### Work task
Your task is to write out exactly the lines of the listing below, from the first down to the line that holds "Pagina 450 - Ambiente (644, 660)".
::::::
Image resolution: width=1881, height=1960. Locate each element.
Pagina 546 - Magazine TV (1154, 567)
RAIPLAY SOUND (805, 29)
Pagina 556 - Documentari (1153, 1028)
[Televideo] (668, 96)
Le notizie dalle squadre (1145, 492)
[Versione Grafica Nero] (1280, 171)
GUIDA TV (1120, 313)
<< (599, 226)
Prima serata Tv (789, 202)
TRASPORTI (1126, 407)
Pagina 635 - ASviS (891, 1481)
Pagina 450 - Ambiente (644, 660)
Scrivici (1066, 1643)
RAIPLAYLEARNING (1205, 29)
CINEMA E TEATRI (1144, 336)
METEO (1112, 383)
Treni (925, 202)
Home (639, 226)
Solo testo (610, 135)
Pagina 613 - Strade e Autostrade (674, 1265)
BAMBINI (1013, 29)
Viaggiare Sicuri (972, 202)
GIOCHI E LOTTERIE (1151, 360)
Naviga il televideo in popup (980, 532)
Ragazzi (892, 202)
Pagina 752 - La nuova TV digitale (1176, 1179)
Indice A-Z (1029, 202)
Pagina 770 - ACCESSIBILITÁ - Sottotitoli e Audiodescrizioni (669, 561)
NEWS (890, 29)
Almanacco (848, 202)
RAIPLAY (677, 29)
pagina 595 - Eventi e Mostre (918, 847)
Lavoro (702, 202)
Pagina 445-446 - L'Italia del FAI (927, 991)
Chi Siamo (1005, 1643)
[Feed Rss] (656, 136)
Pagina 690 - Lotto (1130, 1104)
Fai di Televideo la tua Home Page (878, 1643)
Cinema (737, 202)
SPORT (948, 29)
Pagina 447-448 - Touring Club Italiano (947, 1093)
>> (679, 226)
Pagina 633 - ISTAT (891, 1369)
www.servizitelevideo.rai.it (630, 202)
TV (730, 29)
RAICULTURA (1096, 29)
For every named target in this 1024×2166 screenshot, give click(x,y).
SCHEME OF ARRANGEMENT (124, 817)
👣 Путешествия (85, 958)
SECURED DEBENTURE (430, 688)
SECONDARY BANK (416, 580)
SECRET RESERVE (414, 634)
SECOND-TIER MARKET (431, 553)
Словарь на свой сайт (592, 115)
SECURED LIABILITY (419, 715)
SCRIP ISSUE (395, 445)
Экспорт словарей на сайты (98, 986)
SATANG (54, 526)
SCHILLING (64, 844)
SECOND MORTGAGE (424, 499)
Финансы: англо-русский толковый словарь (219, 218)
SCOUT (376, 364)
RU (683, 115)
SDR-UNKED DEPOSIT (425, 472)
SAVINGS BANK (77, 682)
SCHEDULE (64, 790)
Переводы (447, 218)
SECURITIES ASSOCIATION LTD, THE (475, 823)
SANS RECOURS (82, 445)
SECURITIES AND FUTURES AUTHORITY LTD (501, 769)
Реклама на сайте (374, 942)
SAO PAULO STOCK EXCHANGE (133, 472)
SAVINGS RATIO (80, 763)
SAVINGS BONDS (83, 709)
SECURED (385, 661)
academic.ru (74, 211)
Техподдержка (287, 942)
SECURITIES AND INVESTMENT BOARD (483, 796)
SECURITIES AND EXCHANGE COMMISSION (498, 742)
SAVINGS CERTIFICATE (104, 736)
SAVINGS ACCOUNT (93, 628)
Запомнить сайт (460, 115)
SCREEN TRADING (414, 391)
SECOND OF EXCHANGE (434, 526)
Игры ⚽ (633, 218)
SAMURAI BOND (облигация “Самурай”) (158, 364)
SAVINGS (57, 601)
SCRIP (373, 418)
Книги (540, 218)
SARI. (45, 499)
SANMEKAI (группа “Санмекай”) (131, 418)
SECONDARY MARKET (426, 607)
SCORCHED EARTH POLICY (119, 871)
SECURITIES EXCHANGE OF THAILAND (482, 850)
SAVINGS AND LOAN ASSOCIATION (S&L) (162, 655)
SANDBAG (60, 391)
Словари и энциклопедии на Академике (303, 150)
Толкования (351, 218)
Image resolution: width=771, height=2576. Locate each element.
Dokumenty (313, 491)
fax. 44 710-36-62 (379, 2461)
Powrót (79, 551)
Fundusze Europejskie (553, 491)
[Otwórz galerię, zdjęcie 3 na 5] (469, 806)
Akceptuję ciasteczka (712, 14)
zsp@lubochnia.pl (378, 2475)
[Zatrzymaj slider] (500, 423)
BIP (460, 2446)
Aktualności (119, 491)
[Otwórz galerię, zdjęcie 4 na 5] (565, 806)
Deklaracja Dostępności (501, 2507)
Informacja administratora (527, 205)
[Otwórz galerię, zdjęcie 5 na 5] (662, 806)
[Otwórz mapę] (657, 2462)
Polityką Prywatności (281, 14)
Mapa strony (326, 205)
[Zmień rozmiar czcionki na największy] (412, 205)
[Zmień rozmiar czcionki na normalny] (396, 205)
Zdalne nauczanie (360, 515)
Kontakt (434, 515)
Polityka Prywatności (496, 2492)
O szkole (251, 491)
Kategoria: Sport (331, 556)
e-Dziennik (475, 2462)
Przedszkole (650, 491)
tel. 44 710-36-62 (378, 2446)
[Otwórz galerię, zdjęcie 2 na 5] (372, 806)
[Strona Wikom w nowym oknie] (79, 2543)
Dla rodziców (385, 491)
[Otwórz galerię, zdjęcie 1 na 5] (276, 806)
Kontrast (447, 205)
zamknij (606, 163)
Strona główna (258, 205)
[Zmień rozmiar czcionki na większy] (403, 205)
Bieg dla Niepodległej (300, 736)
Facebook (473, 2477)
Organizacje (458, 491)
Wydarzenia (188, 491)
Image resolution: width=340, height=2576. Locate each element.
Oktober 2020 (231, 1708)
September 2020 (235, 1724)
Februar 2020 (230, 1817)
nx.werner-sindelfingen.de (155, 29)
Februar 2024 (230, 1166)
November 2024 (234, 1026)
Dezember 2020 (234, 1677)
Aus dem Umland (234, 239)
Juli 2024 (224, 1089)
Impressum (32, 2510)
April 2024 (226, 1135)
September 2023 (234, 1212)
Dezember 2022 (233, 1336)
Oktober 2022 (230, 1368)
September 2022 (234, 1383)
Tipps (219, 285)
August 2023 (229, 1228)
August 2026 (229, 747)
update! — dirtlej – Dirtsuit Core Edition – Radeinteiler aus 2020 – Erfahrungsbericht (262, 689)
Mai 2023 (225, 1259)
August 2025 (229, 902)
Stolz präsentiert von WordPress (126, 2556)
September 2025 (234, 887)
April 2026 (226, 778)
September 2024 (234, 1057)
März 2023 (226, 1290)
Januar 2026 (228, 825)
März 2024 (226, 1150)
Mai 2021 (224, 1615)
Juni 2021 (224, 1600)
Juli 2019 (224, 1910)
::::::
### Task result
Image resolution: width=1881, height=1960. Locate each element.
Pagina 546 - Magazine TV (1154, 567)
RAIPLAY SOUND (805, 29)
Pagina 556 - Documentari (1153, 1028)
[Televideo] (668, 96)
Le notizie dalle squadre (1145, 492)
[Versione Grafica Nero] (1280, 171)
GUIDA TV (1120, 313)
<< (599, 226)
Prima serata Tv (789, 202)
TRASPORTI (1126, 407)
Pagina 635 - ASviS (891, 1481)
Pagina 450 - Ambiente (644, 660)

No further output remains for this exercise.